İftitah tekbiri hakkında; İftitah tekbirinin farziyeti Kitap, sünnet ve icma ile sabittir. Bu bakımdan namaz, tekbirsiz sahih olmaz. İmama uymak üzere ayakta alınan iftitah tekbirinin tamamen kıyam halinde alınması şarttır. Buna göre, rükû halinde bulunan imama uyacak kimse, kıyam halinde Allah deyip rükû’a varınca ekber derse, imama uyması sahih olmaz. İftitah tekbiri Hanefi mezhebine göre şart, diğer üç mezhebe göre ise rükündür.
Kıyam hakkında; Hasta veya ayakta durmaya gücü yetmeyen kişiden kıyam vecibesi düşer. Bu kişi oturmaya gücü yetiyorsa namazı oturarak kılar. Bu durumda oturma o kişi için kıyam yerine geçer. Oturmaya da gücü yetmiyorsa nasıl kılabiliyorsa öyle, uzanarak veya ima ederek kılar. Mezhep imamlarının tamamı, namazda kıyamın farz olduğu noktasında ittifak etmişlerdir.

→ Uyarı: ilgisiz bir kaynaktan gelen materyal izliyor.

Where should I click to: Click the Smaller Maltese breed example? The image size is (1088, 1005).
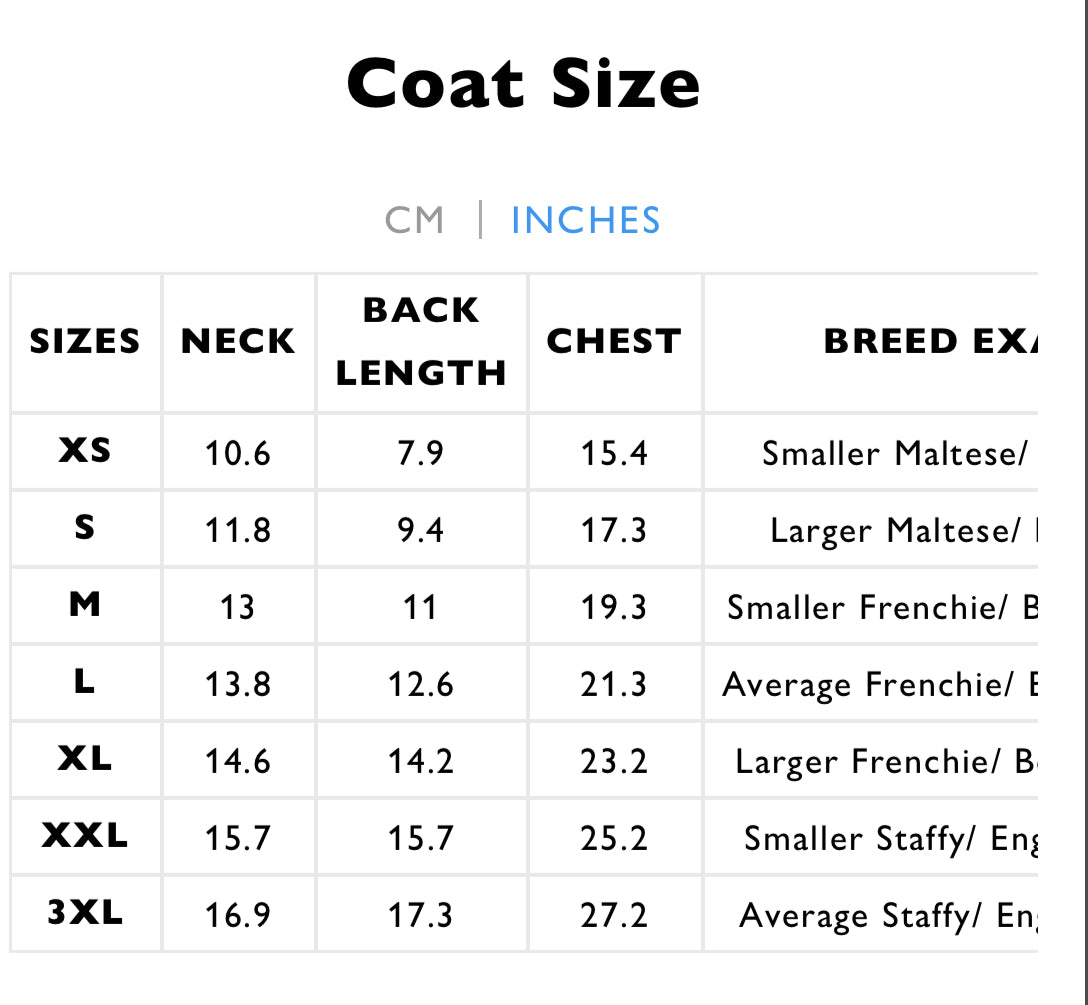895,453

Kıraat hakkında; Namazda kıratın farz oluşu noktasında bütün mezhep imamları ittifak etmişlerdir. Diğer farlara nisbetle kıraat, bir hayli teferruatlı bir meseledir. Namazda Kur’an okurken kasti olarak ve mana değişecek şekilde bir kelime değiştirilirse namaz bozulur. Bir harfin yerine başka bir harfin okunması hususunda; Bu harfler sin veya sad gibi mahreçleri birbirine yakın harfler ise namaz bozulmaz. Şeddeli okunması gereken yerde şeddesiz, şeddesiz okunması gereken yerde şeddeli, uzun okunması gereken yerde kısa, kısa okunması gereken yerde uzun okunursa ve bunu kasten yapmıyorsa namaz bozulmaz. Herhangi bir ayet okunduğu zaman, ayet içindeki kelimeler yanlışlıkla yer değiştirilip okunursa, mana bozulmuyorsa namaz bozulmaz. Şafii ve Hanbelîlere göre Fatiha süresi dışındaki okuyuşlarda kasıtlı olmamak şartıyla yapılan hata sebebiyle namaz bozulmaz.

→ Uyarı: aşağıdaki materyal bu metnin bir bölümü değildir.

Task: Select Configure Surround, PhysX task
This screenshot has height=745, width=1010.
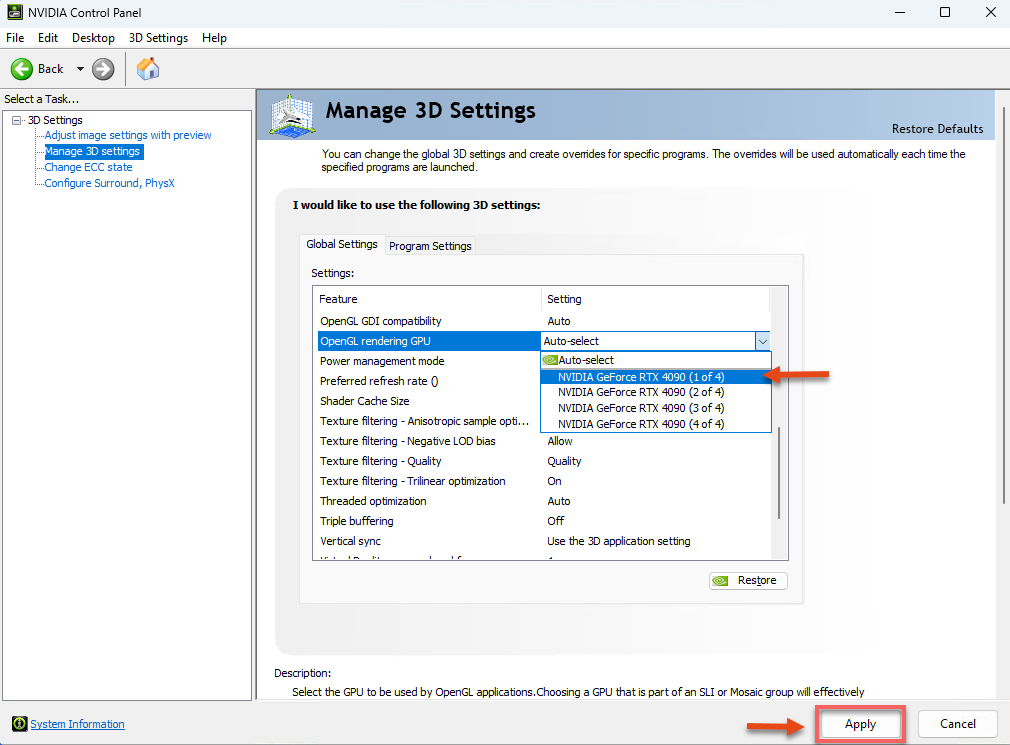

Rükû hakkında; Rükûda ve rükûdan kalkınca bir müddet beklemek(tumanine) Hanefi mezhebi dışındaki üç mezhebe göre farzdır. Bu iki yerde bekleme süresi;’’Subhane rebbiye’l-azim’’ diyecek kadardır.
Secde hakkında; Hanefilerden bazı fakihler ve Şafii ve Hanbelîlere göre yedi uzvun (eller, ayaklar, dizler ve yüz) her birinin bir kısmının yere değdirilmesi fardır. Secdede ve iki secde arasında tumanine yapmak da farzdır.
Kade-i ahire; Namazların sonunda teşehhüt miktarı kadar oturmak farzdır. Bu miktar teşehhüt yani (et-Tehiyyatu) okuyacak kadar bir zamandır. Şafilere göre; namazın sonunda teşehhüd miktarı oturmak, teşehhüdü okumak, selat-u selam vermek ve sağ tarafa selam vermek farzdır. Selamdan sonra dua etmek ve sola selam vermek menduptur. Malikilere göre; teşehhüd miktarı oturmak farz, teşehhüdü okumak ise sünnettir.